車椅子での家事動線など追求したら、リノベがバリアフリーの家の最適解だった! 扉ナシ・カウンター下は空間に、など斬新テク満載の共働き夫婦の家
日本には、病気やケガなどで脚部や上肢・胴体の一部を使わずに生活する方が約193万1000人(2016年 厚生労働省 生活のしづらさなどに関する調査)いますが、生活にはどんな不便があり、住宅にはどんなことが求められるのでしょう。マンションをリノベーションし、自分たちらしい住まいを手に入れた30代の夫妻の事例を通して、「バリアフリー住宅×リノベーション」の可能性に迫ります。
「賃貸住宅は自分にとって不便だらけ」。Nさん夫妻がリノベーションを決めた理由
高校時代に事故にあい、車椅子生活になったNさんは、これまで進学・就職・結婚と人生の節目節目で引越しをし、4つの賃貸住宅に住んできました。そこでは、たくさんの不便があったと言います。 「とくに使いにくかったのは水まわりです。洗面やキッチンはシンク下収納棚が設置されているものがほとんどで、車椅子を横づけして体を捻りながら使っていました。車椅子で動き回るのに十分な広さがないため、トイレや浴室のドアは物件によってはオーナーに断りを入れて取り外す必要がありましたし、床との段差が大きい浴槽に関しては、横に台を置けば入浴できる物件はあったものの、その対策が取れず、湯船に漬かるのを諦めていた物件もありました」(Nさん) 2020年に結婚をし、ひとり暮らし用のワンルームから妻と2人で住める部屋に越してきましたが、車椅子を乗り入れる分、一般的な住宅だと玄関もキッチンも洗面室も窮屈。かといって設備や広さが理想的な物件は、手が出ないほど家賃が高額でした。 賃貸住宅では限界があるということを痛感した2人は、持ち家をリノベーションした方が金銭的にも得策だと考え、自分たちらしいバリアフリー住宅をつくることを決意します。

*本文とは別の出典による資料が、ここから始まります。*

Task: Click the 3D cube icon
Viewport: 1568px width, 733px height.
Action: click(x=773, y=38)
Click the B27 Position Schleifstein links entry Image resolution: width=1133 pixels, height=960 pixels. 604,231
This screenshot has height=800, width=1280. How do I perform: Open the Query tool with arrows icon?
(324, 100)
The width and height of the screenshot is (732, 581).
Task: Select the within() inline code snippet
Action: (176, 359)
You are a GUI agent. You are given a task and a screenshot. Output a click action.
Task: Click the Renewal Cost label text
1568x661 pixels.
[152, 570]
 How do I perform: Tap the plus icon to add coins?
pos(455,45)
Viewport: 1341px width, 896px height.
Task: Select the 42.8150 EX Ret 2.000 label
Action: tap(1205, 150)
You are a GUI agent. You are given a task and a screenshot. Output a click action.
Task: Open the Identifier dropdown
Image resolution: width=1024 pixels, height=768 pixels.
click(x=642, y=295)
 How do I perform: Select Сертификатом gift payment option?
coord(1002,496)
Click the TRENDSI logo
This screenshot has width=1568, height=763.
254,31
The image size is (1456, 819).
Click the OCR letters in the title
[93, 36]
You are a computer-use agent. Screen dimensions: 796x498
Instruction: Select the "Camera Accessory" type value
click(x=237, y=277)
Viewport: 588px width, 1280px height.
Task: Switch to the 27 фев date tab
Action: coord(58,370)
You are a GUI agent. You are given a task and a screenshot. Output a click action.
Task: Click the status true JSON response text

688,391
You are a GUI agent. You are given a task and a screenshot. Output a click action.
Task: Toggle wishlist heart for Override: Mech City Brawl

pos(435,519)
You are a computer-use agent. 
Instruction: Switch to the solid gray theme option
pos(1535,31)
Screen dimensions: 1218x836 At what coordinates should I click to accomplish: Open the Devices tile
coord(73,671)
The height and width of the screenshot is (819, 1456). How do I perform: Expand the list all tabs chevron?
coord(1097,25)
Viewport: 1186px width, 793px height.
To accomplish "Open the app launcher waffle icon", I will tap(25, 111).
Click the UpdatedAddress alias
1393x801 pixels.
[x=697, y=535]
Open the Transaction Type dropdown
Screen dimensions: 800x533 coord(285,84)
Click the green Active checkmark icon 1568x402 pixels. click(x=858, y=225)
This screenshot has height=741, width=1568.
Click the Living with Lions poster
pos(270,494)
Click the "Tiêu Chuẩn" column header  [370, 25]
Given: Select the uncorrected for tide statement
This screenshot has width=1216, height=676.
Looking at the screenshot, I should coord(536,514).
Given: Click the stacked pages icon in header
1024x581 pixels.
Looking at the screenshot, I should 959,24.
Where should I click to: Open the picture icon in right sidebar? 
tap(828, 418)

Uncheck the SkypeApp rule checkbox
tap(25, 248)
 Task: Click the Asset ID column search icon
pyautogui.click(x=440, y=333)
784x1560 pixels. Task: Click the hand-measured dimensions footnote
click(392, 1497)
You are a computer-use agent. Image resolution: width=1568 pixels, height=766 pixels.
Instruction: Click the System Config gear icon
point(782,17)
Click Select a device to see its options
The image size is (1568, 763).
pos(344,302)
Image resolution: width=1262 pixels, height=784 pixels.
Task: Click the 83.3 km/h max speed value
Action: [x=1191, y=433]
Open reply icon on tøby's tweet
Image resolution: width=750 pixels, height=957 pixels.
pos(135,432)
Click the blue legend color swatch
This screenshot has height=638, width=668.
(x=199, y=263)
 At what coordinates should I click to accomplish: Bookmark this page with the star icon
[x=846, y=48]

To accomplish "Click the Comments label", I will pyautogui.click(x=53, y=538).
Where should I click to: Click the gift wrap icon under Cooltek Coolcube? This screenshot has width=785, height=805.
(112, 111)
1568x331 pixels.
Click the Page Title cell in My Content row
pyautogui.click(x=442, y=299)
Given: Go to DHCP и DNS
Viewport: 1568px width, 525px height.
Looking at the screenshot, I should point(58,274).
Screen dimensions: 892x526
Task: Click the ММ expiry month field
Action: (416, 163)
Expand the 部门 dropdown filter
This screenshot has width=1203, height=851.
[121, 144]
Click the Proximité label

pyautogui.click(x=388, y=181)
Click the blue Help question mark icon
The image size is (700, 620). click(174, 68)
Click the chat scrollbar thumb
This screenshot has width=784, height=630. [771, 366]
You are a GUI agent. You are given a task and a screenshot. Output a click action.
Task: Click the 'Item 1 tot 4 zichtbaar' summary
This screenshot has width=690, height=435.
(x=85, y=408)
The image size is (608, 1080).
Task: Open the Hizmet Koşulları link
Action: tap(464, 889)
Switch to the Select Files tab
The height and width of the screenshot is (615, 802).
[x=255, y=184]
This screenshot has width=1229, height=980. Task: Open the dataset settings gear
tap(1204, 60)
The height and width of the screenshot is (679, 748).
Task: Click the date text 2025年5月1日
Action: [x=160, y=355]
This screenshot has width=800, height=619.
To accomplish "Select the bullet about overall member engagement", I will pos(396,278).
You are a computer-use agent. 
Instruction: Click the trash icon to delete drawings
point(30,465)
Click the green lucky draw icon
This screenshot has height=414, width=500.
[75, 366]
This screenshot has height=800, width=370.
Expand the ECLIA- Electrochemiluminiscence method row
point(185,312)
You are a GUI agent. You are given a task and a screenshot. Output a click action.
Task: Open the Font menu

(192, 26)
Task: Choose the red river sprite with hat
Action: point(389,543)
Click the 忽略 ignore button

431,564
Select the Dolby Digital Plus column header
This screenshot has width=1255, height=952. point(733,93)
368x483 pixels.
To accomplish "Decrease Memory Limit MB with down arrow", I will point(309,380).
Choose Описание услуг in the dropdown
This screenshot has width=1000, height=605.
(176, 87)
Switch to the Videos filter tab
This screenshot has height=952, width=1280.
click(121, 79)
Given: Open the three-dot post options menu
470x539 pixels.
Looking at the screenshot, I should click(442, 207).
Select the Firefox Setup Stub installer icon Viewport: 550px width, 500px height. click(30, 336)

バリアフリー住宅は、周辺環境に妨げがないことが第一条件
さっそく、物件探しをはじめたNさんご夫妻ですが、そこでは大前提の条件がありました。都心の企業で会社員をしているNさんは、コロナ禍以降、月半分がリモートワークになったものの、残りはマイカー通勤。プライベートでは、電車で出かけることもあります。部屋をスケルトンにした状態からリノベーションすれば、中身はいくらでも変えられますが、周辺環境はそうはいきません。それだけに、「駅から物件までの道筋がフラットであること」「車椅子で乗り降りができる『平置き駐車場』があること」「建物のエントランスがスロープつきであること」が不可欠。ようやく3LDK・約87平米のマンションに出合います。 リノベ会社は「細かい要望にも寄り添ってくれる」と感じたゼロリノベに依頼。事前に希望を書き出して共有したほか、打ち合わせでは、設計担当の前川香織さんに車椅子で日常の動作を再現して見せ、2人にとっての暮らしやすさを確実に落とし込んでもらえるようにしたと言います。